When I was in first grade, my teacher organized a thing called Star of the Week, where each student took a turn being featured. Details of the week elude me all these years later, but a few things remain: Being first in the lunch line, making a poster-sized collage representing my life to date (mine was in the shape of a trolley, inspired by Mr. Roger’s Neighborhood), and a presentation to the class about my family.
That last part was kind of delicate, at the time.
The whole reason I was at that school—in that city, even—was that, a year prior, my father had been murdered in a terrorist attack. Days before I started first grade, we moved a thousand miles to my mother’s hometown, where my grandparents could lend a hand with my sister and me. In my grandfather’s case, that singular hand was quite somewhat literal.
In his younger days, my grandfather was a both a Southern gentleman and a man’s man. He had played football in high school—and was later inducted into the school’s Hall of Fame—took a hiatus from his studies at the Virginia Military Institute to serve in the waning days of World War II, and then, after completing school, returned home to co-found a tobacco distribution business with his father. As they were both named Leon, Sr. and Jr., they named the company accordingly: the Leon and Leon Cigar Company.
By the time I knew him, the Southern gentlemanly aspects remained. He gave “The Star-Spangled Banner” and “Dixie” equal treatment, and frequently commanded me to hold doors for random women. But the stereotypical manliness was long gone, replaced by a frailty unbecoming of a frame that still retained some semblance of burliness.
Tobacco had made him a fortune. Tobacco had cost him more.
A year or two before I was born, some time in the early 1980s, when he was in his mid-50s, my grandfather had his annual physical, where he was told that, aside from that whole smoking thing, he was in perfect shape. Bolstered by this bill of health, he drove 45 minutes to the far-flung suburbs, where his country club was located. As he attempted to tee off for the first hole of a round of golf, he fell over, clutching his chest, a heart attack ravaging him. A week later, while he was in the hospital, a stroke ravaged his brain, destroying much of the motor function on the right side of his body.
As I understand it, my grandfather sold his share of the company, which had merged with another some time prior, to his partner to help pay medical bills. Months of physical therapy ensued, as he re-learned how to walk and talk, plus how to do all sorts of basic tasks like tying shoes with his left, previously non-dominant, hand. In my memory, his cane was never out of sight, and his signature was never more than a scribble. We played checkers instead of football, and fetching Grandpa his pills after dinner was a game of its own. I liked the blue ones the most.

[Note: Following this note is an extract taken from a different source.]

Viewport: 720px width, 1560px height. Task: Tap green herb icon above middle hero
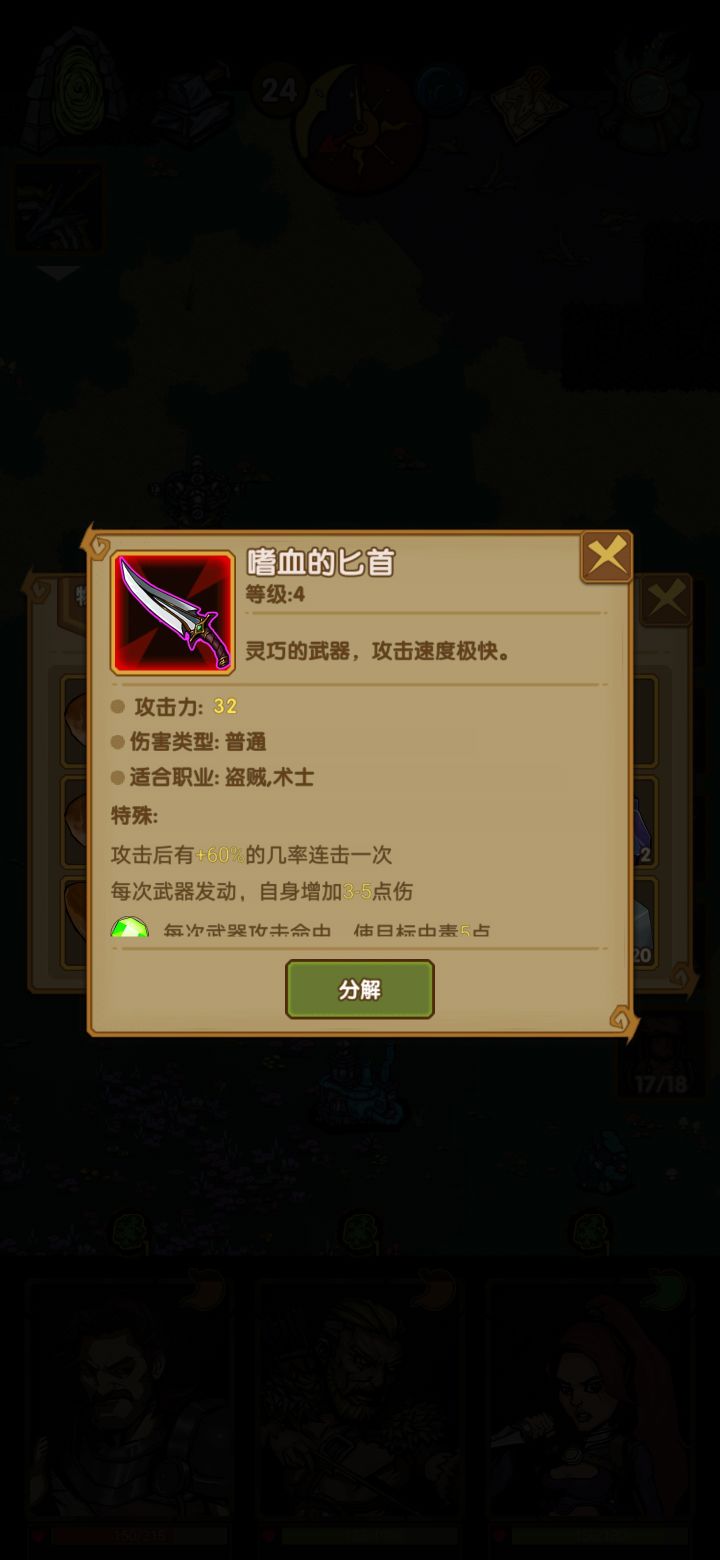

When my turn as Star of the Week rolled around, I didn’t have a father to come in and talk about his job, so my grandfather came instead, limping into the classroom and talking about his work. At the time, this seemed like a big deal, him taking a day off for me, but as I grew older, I got the impression that his work was trivial, that he was kept on at work not because of his capability, but his status. Maybe I’m wrong about that. Maybe I’m biased after all the cognitive difficulties I witnessed—he had a habit of running through all the male names in the family before getting mine right, for example. That company, though—all that tobacco work he did before the tobacco caught up with him—that was something.
Remember how I said he was inducted into his high school’s Hall of Fame? He was inducted into the Tobacco Industry Hall of Fame, too.

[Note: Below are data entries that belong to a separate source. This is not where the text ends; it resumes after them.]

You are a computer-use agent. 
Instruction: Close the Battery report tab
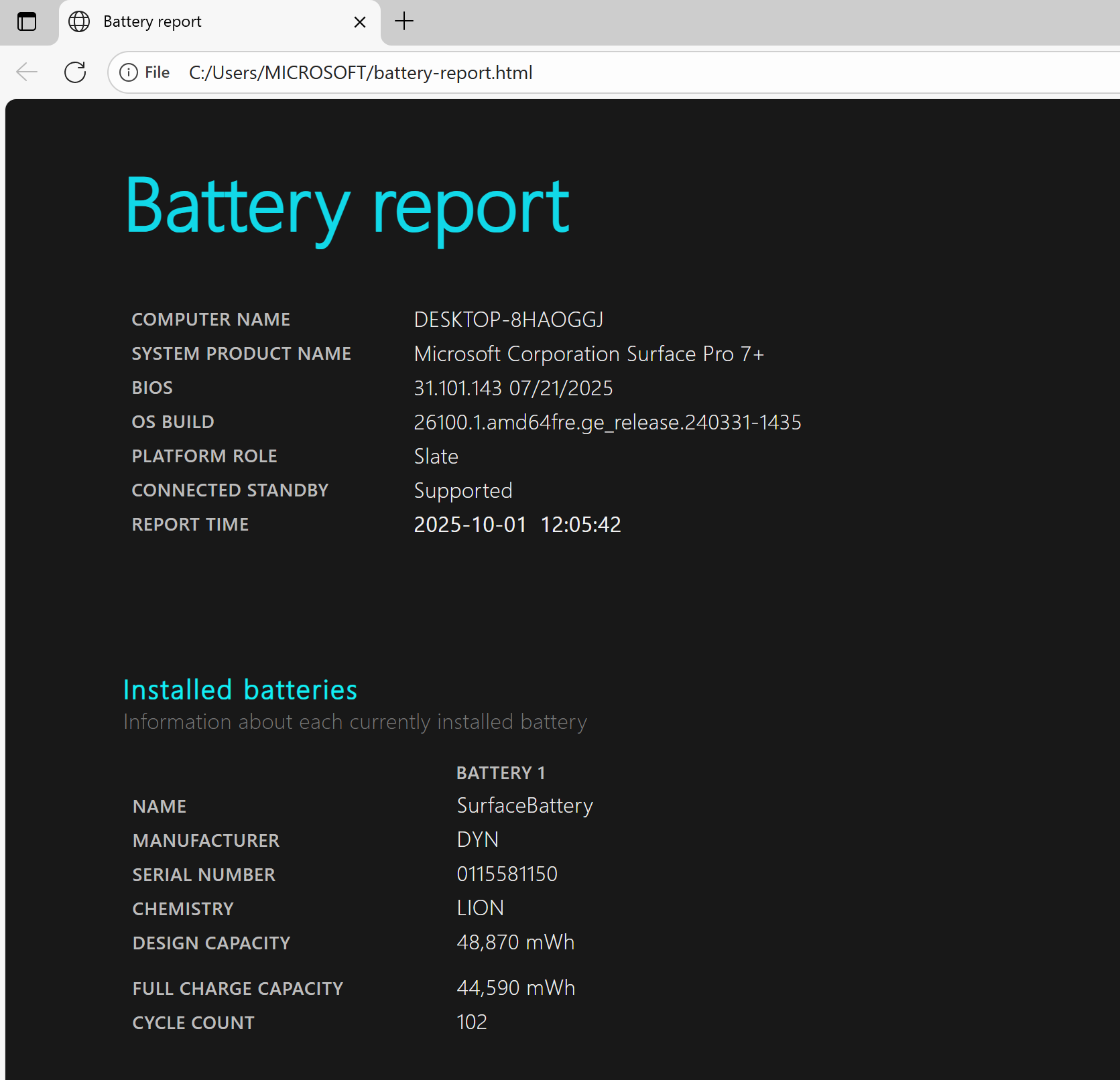pyautogui.click(x=360, y=22)

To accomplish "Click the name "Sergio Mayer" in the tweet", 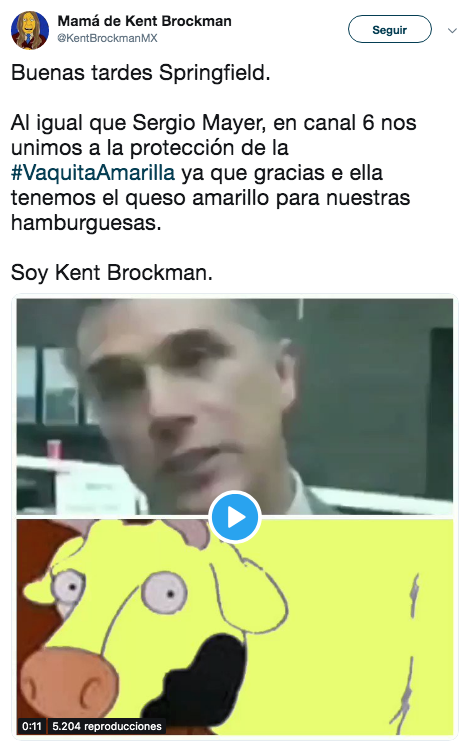I will [198, 123].
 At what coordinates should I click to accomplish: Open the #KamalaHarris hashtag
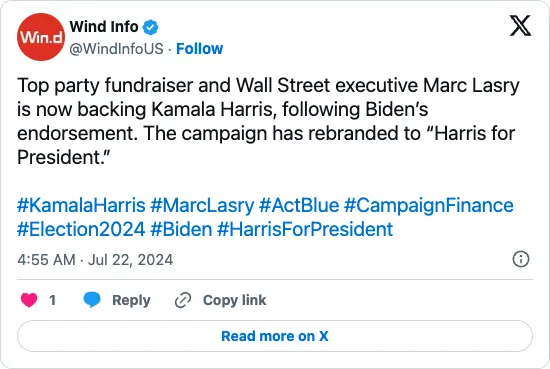[81, 206]
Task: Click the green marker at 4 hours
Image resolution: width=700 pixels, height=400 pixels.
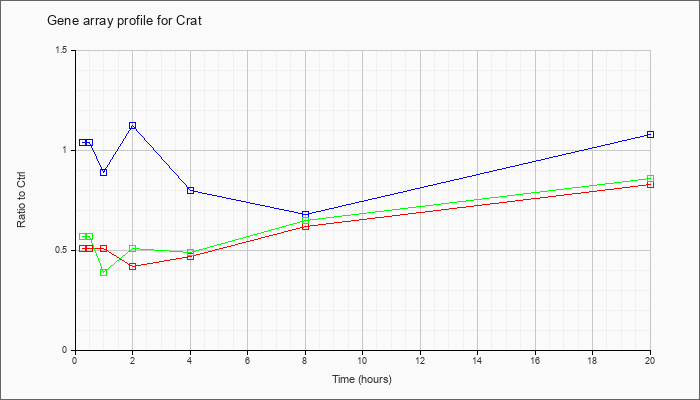Action: click(x=190, y=253)
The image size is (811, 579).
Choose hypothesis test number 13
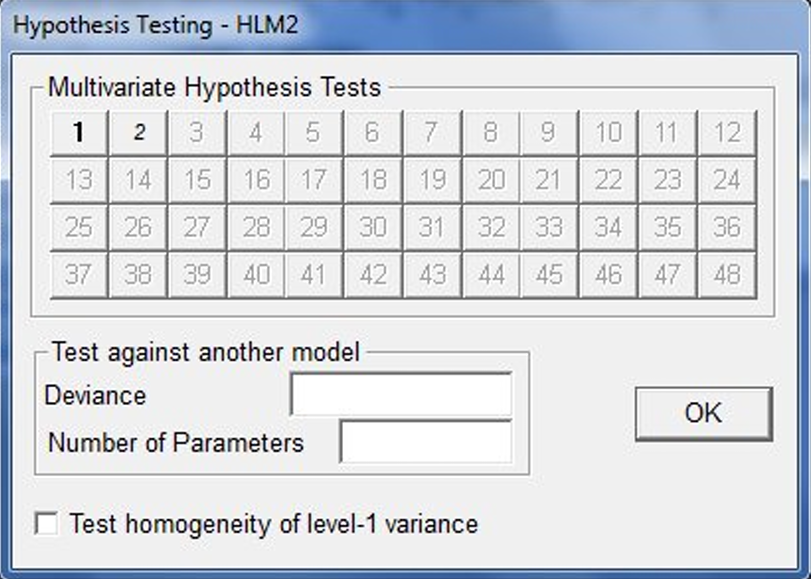click(x=79, y=180)
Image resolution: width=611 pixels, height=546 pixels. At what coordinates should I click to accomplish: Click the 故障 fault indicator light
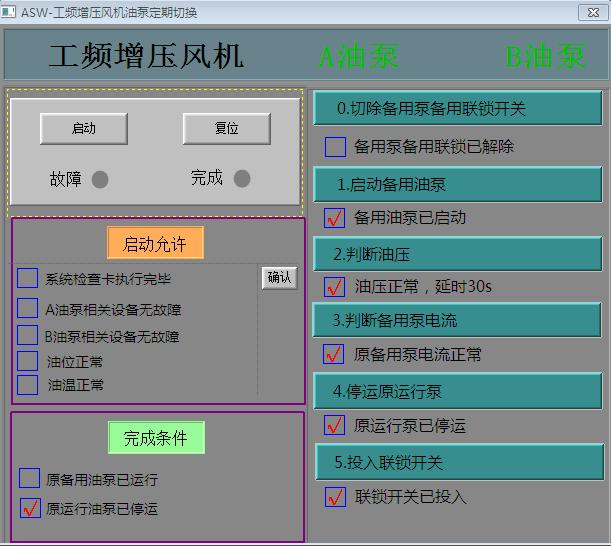(100, 179)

My grandfather died in 2005, but he was out of my life sooner than that. By 1999, it was clear that I was never going to be who he wanted me to be, and that the constant pressure to try was too much. I stopped speaking to him that summer, and to this day, I don’t regret it. With the benefit of hindsight, I now wonder how much of the way he treated me was a result of him not liking who he became after the stroke. A couple years ago, my uncle, the youngest in the family, who was in college when the stroke struck, speculated that my grandmother might have left my grandfather had it not been for his health. Whether it’s true or not, theirs wasn’t the happiest house to have regular Friday dinners in.
I thought about him earlier tonight, after watching the Last Week Tonight piece where John Oliver took on the tobacco industry. I was thinking about that day in first grade, when my 62-year-old grandfather with the cane and the limp and the weird, large lump on his thumb—which was supposedly the result of a skin graft to cover his heart surgery scar—stood in front of the class and told them about his job in the tobacco industry. I’d like to think that today, that presence wouldn’t have been about me, and instead, would have been about why we should never do what he had done.
I’ve never smoked. It’s a personal choice, and I try not to be preachy about it to my friends who do. I don’t talk about my grandfather much, and usually, I don’t think about him much, either.
Tonight, after watching that segment, I typed my grandfather’s name into Google. Less than ten years after his demise, try as I might, I couldn’t find his obituary. The top hit, on the other hand, was stunning: A site called The Corporate Corruption of Science, featuring links to his share of 6,000,000 tobacco industry documents released after a settlement with the Clinton administration.
Maybe it’s fitting, given all the lives ruined by the tobacco he sold. In life, tobacco robbed him of his vitality. In death, his legacy.